There’s multiple reasons to use these kinds of files. Unity for example also stores tons of other metadata about assets in the .meta
files, like the compression settings for textures. An engine that expects most assets to be primarily produced externally (with standard or third-party DCC tools) will likely find sidecar files to be necessary.
There can also be performance considerations that lead to the creation of sidecar files. Terrain data stored in a heightmap format is probably better stored in a binary blob, but everything else that can reasonably be text should be for the sake of merging, diffing, and introspection. Breaking up just these kinds of assets between “easy text” stuff and “binary only” stuff can end up being really handy. Decoding a 10MB JSON file is likely prohibitively more expensive than supporting a separate binary sidecar file, from experience.
Sidecar files of any kind do impose a few costs. Approaches that rely on extra extensions, like .meta
files, require that any asset rename or move requires the accompanying sidecar files to be renames in the same way. Thankfully the large popularity of Unity means that a lot of tools already understand the importance of keeping .meta
files with their associated asset files and simplify this process, which can be leveraged by reusing the same .meta
naming structure.
Considering early on how an asset pipeline might use sidecar files can help clarify what sorts of asset identifiers might best suit the needs of the project.
CAS for Source Assets
The previous article covered the use of Content Addressable Storage for asset artifacts. There’s also reasons to use CAS for (some) source asset files, as well.

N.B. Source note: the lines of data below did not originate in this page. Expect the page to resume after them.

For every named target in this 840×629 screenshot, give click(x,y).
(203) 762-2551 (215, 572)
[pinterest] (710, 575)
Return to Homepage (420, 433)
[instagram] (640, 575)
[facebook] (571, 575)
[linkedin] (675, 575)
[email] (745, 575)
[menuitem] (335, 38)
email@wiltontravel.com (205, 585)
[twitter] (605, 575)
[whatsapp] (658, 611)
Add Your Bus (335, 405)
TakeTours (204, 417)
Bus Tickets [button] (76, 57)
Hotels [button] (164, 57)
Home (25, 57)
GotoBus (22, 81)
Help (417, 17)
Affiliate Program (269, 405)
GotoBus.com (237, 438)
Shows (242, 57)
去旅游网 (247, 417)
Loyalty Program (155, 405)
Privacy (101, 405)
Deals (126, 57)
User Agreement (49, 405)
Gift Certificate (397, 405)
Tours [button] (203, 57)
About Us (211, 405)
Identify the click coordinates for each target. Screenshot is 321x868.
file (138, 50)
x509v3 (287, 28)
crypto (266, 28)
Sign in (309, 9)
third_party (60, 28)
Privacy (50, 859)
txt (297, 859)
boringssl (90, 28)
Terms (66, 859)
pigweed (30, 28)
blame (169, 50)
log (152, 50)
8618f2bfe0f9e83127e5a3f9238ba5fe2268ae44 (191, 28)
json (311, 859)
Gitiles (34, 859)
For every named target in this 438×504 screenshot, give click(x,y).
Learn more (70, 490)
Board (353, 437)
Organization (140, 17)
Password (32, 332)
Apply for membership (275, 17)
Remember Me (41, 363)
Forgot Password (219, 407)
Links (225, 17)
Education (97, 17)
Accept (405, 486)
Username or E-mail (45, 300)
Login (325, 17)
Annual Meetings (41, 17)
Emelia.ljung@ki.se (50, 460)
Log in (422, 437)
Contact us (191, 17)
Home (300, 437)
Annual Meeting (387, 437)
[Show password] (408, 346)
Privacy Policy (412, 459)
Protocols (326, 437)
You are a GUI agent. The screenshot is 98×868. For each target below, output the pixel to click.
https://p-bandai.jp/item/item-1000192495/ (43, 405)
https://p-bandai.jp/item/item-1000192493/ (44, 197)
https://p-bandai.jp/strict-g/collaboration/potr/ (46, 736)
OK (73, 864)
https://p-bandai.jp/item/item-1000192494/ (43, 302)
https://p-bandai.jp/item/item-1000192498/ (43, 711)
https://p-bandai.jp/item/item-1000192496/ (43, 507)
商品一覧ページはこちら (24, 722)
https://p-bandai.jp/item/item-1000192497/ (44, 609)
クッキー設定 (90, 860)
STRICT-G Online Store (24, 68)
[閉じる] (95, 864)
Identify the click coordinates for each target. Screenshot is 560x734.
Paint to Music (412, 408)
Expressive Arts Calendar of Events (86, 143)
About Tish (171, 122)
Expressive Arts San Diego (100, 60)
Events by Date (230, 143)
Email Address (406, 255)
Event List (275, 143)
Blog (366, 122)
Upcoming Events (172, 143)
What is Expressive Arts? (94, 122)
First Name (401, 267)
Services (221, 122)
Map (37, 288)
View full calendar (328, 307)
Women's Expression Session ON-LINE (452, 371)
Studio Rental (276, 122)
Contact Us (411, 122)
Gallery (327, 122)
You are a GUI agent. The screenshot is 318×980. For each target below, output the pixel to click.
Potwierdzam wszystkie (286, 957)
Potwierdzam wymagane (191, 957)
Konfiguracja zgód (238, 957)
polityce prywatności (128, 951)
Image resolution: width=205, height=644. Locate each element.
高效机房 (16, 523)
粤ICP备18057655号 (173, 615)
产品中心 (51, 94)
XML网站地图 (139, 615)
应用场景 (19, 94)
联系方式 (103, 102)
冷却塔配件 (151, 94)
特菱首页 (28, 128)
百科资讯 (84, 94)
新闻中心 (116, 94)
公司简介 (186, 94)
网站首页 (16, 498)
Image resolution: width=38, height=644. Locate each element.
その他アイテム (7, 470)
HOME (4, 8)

That full breadth of that topic is a way out of scope for this article. The gist is that large binary assets and the like can be stored in a CAS. The regular asset files in source control would then all be smaller and simpler text files. The text asset files would contain the CAS identifiers of any of their binary data.
As a workflow example, consider an artist importing an FBX file. On import, that specific FBX file would be copied into the CAS. A new asset file with a GUID and other relevant metadata would be created which would contain the CAS identifier of the FBX and the filename of the original imported file. When the asset pipeline processes that asset file it can pull up the FBX data from the CAS.
If the original FBX file is ever modified or edited, the pipeline would need to reimport that file by copying its new version into the CAS and updating the asset file with the new CAS identifier.
There’s multiple potential benefits to this approach. For the purposes of this article, a notable benefit is that it eliminates the need for ever managing separate sidecar files even if using GUIDs as asset identifiers. The natural downside of course is all the work and tooling in building that CAS, managing when items are stored or synchronized, and accurately and reliably detecting when files need to be reimported.
Summary
Asset identifiers are a core part of an asset pipeline, but there isn’t an obvious answer or “best” solution. Pipelines built for higher budget projects with large teams are likely to find the trade-offs of using GUIDs to be the best fit, while small to medium projects can find the up-front simplicity of filenames to outweigh other considerations.
Thankfully, neither of the two major options presented here will be disasterously wrong for any project. Filenames work even at large scale, just not as well. GUIDs are completely fine even in a very small project, they just take a little more work to get up and running. Either choice works.